* Input:
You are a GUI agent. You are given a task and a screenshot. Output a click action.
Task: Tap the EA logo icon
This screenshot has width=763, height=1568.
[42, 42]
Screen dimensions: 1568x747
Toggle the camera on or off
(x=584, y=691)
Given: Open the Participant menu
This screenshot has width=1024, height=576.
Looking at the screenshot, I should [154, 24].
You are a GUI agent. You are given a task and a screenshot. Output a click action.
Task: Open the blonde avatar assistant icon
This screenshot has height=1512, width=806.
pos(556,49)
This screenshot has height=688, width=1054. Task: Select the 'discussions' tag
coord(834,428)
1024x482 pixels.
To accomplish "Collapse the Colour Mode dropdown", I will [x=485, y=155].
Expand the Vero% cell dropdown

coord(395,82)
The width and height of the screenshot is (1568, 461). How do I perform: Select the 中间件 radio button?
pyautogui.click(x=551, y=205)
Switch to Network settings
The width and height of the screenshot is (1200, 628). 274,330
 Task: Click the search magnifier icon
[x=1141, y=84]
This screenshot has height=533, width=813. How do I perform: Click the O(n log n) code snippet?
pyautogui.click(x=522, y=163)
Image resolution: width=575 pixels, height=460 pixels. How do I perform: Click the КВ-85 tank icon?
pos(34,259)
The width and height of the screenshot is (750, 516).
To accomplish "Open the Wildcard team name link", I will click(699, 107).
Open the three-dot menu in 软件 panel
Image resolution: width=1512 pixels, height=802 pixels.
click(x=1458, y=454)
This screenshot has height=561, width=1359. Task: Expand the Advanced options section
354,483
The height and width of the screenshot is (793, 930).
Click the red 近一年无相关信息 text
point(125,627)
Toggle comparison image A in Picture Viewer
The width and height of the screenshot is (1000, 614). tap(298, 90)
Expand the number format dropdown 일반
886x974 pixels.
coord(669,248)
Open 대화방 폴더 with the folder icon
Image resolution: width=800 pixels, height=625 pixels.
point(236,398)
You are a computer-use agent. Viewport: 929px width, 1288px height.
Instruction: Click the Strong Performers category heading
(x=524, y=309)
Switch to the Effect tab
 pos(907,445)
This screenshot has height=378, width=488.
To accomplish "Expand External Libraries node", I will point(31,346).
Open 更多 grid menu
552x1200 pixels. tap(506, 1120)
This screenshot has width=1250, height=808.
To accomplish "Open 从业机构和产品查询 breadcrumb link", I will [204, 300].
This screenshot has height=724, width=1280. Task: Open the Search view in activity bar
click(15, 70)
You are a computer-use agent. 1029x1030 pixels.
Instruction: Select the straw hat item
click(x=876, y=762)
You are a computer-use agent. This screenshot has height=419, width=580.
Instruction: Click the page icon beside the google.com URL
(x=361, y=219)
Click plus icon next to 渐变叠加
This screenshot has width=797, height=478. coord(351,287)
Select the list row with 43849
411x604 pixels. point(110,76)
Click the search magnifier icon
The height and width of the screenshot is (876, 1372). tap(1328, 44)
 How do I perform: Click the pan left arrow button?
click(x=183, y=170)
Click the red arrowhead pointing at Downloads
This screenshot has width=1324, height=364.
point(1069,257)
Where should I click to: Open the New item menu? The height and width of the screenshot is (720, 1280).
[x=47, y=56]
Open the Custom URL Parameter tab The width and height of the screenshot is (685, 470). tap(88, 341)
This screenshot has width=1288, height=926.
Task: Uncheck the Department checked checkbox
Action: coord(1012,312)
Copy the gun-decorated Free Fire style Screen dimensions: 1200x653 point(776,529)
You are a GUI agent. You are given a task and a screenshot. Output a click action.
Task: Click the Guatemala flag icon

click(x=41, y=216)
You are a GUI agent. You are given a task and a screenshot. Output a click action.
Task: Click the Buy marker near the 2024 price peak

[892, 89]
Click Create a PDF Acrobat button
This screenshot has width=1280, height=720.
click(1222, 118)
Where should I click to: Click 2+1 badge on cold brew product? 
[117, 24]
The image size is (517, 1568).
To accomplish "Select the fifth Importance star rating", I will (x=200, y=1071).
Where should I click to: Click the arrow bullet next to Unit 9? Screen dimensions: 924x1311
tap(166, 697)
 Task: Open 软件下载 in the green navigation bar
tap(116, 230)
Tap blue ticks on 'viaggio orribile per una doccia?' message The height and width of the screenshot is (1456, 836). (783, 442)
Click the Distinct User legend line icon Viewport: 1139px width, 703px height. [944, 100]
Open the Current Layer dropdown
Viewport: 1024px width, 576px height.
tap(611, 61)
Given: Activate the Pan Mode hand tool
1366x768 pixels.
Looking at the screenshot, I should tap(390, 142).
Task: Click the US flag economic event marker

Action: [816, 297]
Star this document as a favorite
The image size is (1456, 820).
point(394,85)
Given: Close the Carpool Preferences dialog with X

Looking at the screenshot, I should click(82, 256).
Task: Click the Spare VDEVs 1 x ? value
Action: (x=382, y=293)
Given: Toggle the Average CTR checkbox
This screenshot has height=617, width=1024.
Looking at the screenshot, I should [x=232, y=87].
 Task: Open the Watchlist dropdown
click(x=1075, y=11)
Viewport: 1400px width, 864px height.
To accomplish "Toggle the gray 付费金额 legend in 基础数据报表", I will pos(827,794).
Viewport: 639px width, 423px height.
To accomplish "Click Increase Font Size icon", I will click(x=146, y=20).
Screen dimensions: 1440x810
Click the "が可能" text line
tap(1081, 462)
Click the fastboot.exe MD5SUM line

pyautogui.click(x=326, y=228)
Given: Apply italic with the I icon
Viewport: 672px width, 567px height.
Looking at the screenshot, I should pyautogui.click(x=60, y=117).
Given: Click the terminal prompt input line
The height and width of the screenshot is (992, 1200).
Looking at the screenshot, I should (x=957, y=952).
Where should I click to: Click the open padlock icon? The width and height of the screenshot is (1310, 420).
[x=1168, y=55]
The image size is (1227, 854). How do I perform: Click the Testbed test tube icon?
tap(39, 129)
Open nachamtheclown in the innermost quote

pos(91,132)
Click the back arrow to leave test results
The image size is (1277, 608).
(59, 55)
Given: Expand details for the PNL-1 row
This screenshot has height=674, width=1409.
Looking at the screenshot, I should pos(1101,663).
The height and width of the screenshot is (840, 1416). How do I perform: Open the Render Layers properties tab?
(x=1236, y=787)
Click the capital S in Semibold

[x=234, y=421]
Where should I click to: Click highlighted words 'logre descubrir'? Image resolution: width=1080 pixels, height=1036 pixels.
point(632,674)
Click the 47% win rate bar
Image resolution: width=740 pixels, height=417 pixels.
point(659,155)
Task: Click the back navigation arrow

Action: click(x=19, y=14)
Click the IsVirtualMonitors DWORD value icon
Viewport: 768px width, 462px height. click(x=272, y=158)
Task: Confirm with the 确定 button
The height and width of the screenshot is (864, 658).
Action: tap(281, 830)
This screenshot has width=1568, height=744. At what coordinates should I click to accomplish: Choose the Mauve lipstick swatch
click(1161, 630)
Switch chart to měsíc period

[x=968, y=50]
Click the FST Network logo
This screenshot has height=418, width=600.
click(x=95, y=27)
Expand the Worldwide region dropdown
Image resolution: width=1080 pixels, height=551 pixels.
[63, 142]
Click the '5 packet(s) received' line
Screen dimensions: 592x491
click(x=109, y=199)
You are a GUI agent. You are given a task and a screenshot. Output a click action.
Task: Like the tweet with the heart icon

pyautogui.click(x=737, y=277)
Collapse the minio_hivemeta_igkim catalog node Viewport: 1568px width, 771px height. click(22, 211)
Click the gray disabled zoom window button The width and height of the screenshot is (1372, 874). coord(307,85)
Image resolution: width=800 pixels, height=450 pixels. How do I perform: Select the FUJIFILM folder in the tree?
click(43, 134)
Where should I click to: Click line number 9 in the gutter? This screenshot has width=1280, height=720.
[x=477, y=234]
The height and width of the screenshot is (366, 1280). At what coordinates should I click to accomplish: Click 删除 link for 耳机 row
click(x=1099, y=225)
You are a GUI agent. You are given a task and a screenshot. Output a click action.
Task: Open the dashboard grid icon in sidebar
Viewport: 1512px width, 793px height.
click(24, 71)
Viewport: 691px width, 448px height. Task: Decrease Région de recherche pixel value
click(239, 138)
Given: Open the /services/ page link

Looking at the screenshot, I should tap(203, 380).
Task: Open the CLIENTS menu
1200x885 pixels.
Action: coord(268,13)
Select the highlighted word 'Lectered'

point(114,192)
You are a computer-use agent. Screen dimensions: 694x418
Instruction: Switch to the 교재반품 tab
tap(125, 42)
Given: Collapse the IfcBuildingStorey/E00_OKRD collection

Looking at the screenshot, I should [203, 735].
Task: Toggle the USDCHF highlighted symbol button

* Task to carry out:
Using the entries above, give again exactly the lines from the line holding "This screenshot has height=617, width=1024." through the line holding "Expand the Worldwide region dropdown". Include both end lines and nothing else.

* Exercise output:
This screenshot has height=617, width=1024.
Looking at the screenshot, I should [x=232, y=87].
 Task: Open the Watchlist dropdown
click(x=1075, y=11)
Viewport: 1400px width, 864px height.
To accomplish "Toggle the gray 付费金额 legend in 基础数据报表", I will pos(827,794).
Viewport: 639px width, 423px height.
To accomplish "Click Increase Font Size icon", I will click(x=146, y=20).
Screen dimensions: 1440x810
Click the "が可能" text line
tap(1081, 462)
Click the fastboot.exe MD5SUM line

pyautogui.click(x=326, y=228)
Given: Apply italic with the I icon
Viewport: 672px width, 567px height.
Looking at the screenshot, I should pyautogui.click(x=60, y=117).
Given: Click the terminal prompt input line
The height and width of the screenshot is (992, 1200).
Looking at the screenshot, I should (x=957, y=952).
Where should I click to: Click the open padlock icon? The width and height of the screenshot is (1310, 420).
[x=1168, y=55]
The image size is (1227, 854). How do I perform: Click the Testbed test tube icon?
tap(39, 129)
Open nachamtheclown in the innermost quote

pos(91,132)
Click the back arrow to leave test results
The image size is (1277, 608).
(59, 55)
Given: Expand details for the PNL-1 row
This screenshot has height=674, width=1409.
Looking at the screenshot, I should pos(1101,663).
The height and width of the screenshot is (840, 1416). How do I perform: Open the Render Layers properties tab?
(x=1236, y=787)
Click the capital S in Semibold

[x=234, y=421]
Where should I click to: Click highlighted words 'logre descubrir'? Image resolution: width=1080 pixels, height=1036 pixels.
point(632,674)
Click the 47% win rate bar
Image resolution: width=740 pixels, height=417 pixels.
point(659,155)
Task: Click the back navigation arrow

Action: click(x=19, y=14)
Click the IsVirtualMonitors DWORD value icon
Viewport: 768px width, 462px height. click(x=272, y=158)
Task: Confirm with the 确定 button
The height and width of the screenshot is (864, 658).
Action: tap(281, 830)
This screenshot has width=1568, height=744. At what coordinates should I click to accomplish: Choose the Mauve lipstick swatch
click(1161, 630)
Switch chart to měsíc period

[x=968, y=50]
Click the FST Network logo
This screenshot has height=418, width=600.
click(x=95, y=27)
Expand the Worldwide region dropdown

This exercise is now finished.